\( \def\<#1>{\left<#1\right>} \newcommand{\tens}[1]{\mathsf{#1}} \newcommand{\g}{\tens{C}} \newcommand{\h}{\tens{h}} \newcommand{\C}{\tens{C}} \newcommand{\err}{\epsilon} \newcommand{\euler}{\mathrm{e}} \newcommand{\maj}{\mathrm{Maj}} \newcommand{\prob}[1]{\mathrm{Pr}\left\{#1\right\}} \newcommand{\euler}{\mathrm{e}} \newcommand{\NN}{\mathbb{N}} \newcommand{\RR}{\mathbb{R}} \newcommand{\ZZ}{\mathbb{Z}} \newcommand{\QQ}{\mathbb{Q}} \newcommand{\f}{{\cal F}} \newcommand{\pprob}{\mathrm{Pr}} \newcommand{\Z}[2]{Z_{#2}(#1)} \newcommand{\vc}[1]{\mathrm{dim}(#1)} \newcommand{\VC}[1]{\mathrm{VC}(#1)} \newcommand{\pred}[1]{\left[#1\right]} \)

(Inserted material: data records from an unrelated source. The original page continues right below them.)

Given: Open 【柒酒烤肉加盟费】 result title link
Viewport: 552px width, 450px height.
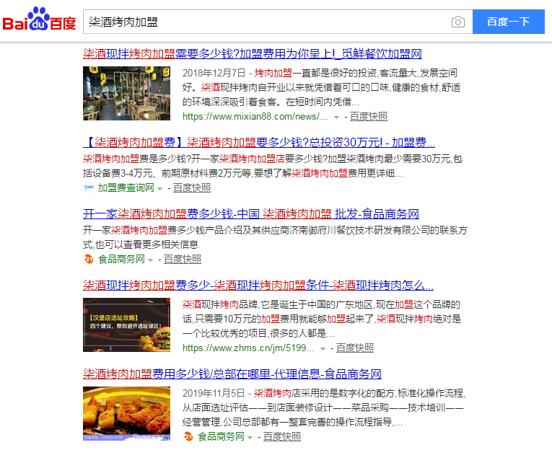Looking at the screenshot, I should coord(259,142).
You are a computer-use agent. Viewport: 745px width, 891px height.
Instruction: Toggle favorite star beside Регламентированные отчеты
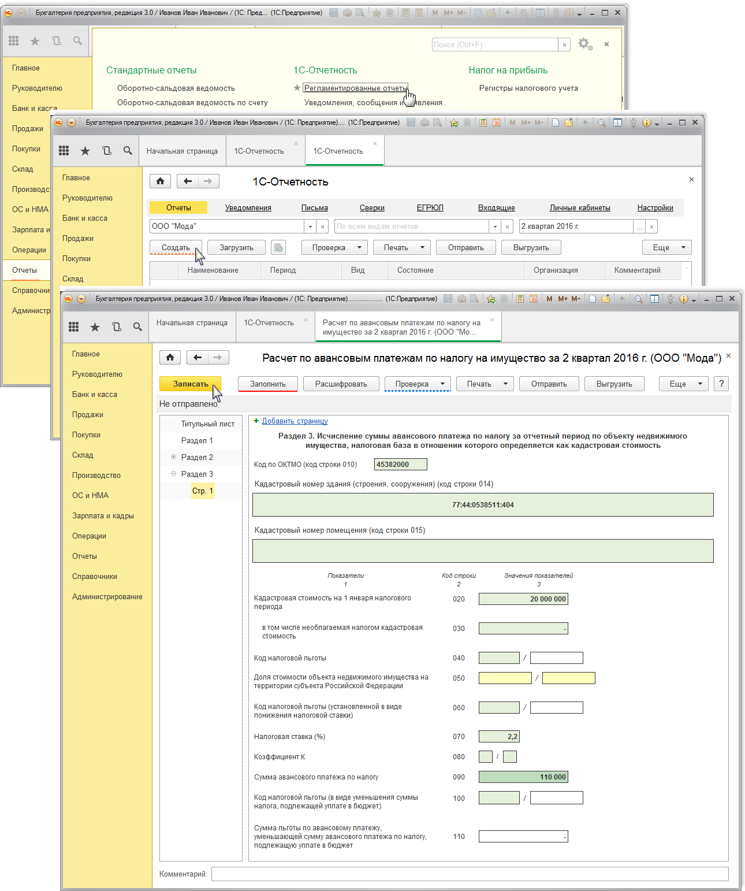pos(297,88)
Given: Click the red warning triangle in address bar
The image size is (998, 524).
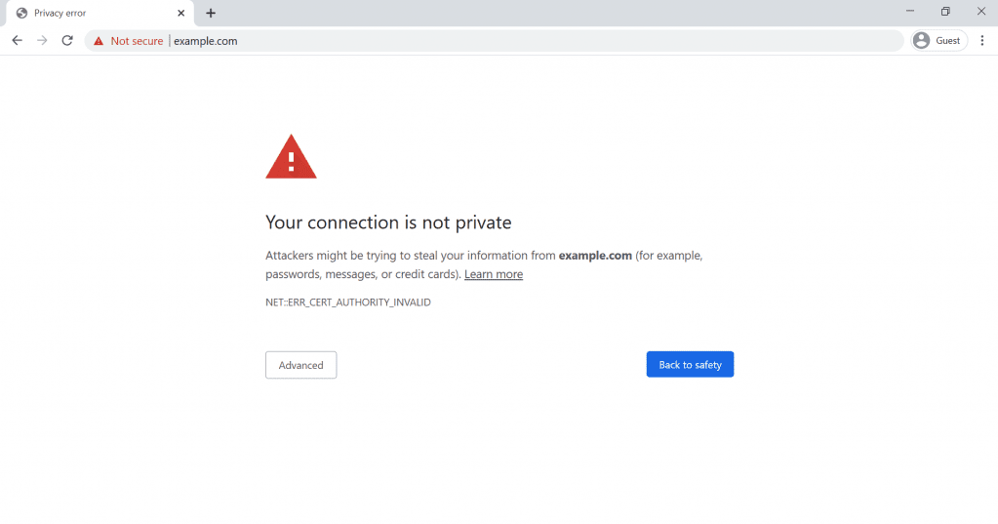Looking at the screenshot, I should (x=99, y=41).
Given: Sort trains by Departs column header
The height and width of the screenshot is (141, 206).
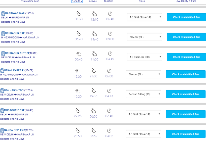Looking at the screenshot, I should click(x=77, y=1).
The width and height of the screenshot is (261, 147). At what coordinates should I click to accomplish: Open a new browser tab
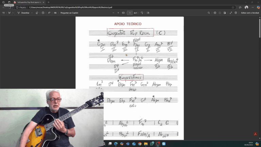(48, 2)
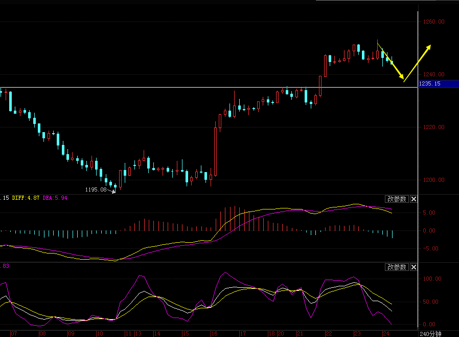The width and height of the screenshot is (459, 337).
Task: Close the MACD indicator panel
Action: pyautogui.click(x=414, y=199)
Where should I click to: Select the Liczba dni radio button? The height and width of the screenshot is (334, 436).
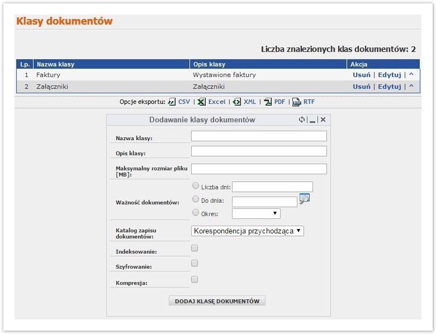pos(195,186)
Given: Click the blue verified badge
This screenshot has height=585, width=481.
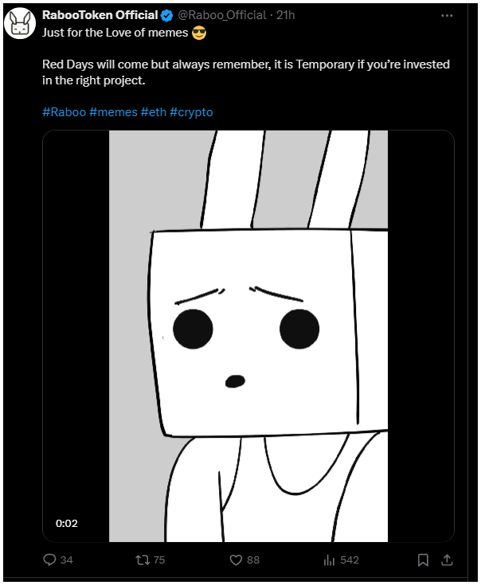Looking at the screenshot, I should (166, 15).
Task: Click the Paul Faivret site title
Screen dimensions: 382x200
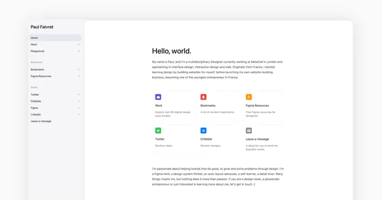Action: (x=42, y=27)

A general upper bound on the VC dimension

We will need the following neat upper bound on the number of zero-patterns of polynomials. Let $R$ be an arbitrary field. A zero-pattern of a sequence $(p_1,\ldots,p_m)$ of $m$ polynomials in $R[x_1,\ldots,x_n]$ is a subset $S\subseteq \{1,\ldots,m\}$ for which there exists an input $x\in R^n$ such that such that $p_i(x)= 0$ if and only if $i\in S$.
Theorem 1 [Ronyai, Babai and Ganapathy]: Let $R$ be a field. Then no sequence of $m$ polynomials of degree at most $d$ in $n$ variables can have more than $\binom{md}{n}\leq (\euler md/n)^n$ zero-patterns.
Proof: To stress the simplicity of their argument, we will show a slightly worse upper bound $\binom{n+md}{n}$. Assume that a sequence $(f_1,\ldots,f_m)$ has $p$ different zero-patterns, and let $v_1,\ldots,v_p\in R^n$ be witnesses to these zero-patterns. Let $S_i=\{k~\colon~f_k(v_i)\neq 0\}$ be a zero-pattern witnessed by the $i$-th vector $v_i$, and consider the polynomials $g_i:=\prod_{k\in S_i}f_k$. We claim that these polynomials are linearly independent over our field. This claim completes the proof of the theorem since each $g_i$ has degree at most $D:=md$, and the dimension of the space of polynomials of degree at most $D$ is exactly $\binom{n+D}{D}$. To prove the claim, it is enough to note that $g_i(v_j)\neq 0$ if and only if $S_i\subseteq S_j$. Suppose contrariwise that a nontrivial linear relation $\lambda_1 g_i(x)+\cdots+\lambda_p g_p(x)=0$ exists. Let $j$ be a subscript such that $|S_j|$ is minimal among the $S_i$ with $\lambda_i\neq 0$. Substitute $v_j$ in the relation. While $\lambda_jg_j(v_j)\neq 0$, we have $\lambda_ig_i(v_j)=0$ for all $i\neq j$, a contradiction. $\Box$

Let $R$ be a field. An algebraic formula $\Phi(x)$ of size $s$ and degree $d$ over $R$ is an arbitrary boolean combination of $s$ atomic predicates, each being of the form $\pred{p>0}$ or $\pred{p=0}$ or $\pred{p<0}$ for some polynomial $p\in R[x_1,\ldots,x_n]$ of degree at most $d$.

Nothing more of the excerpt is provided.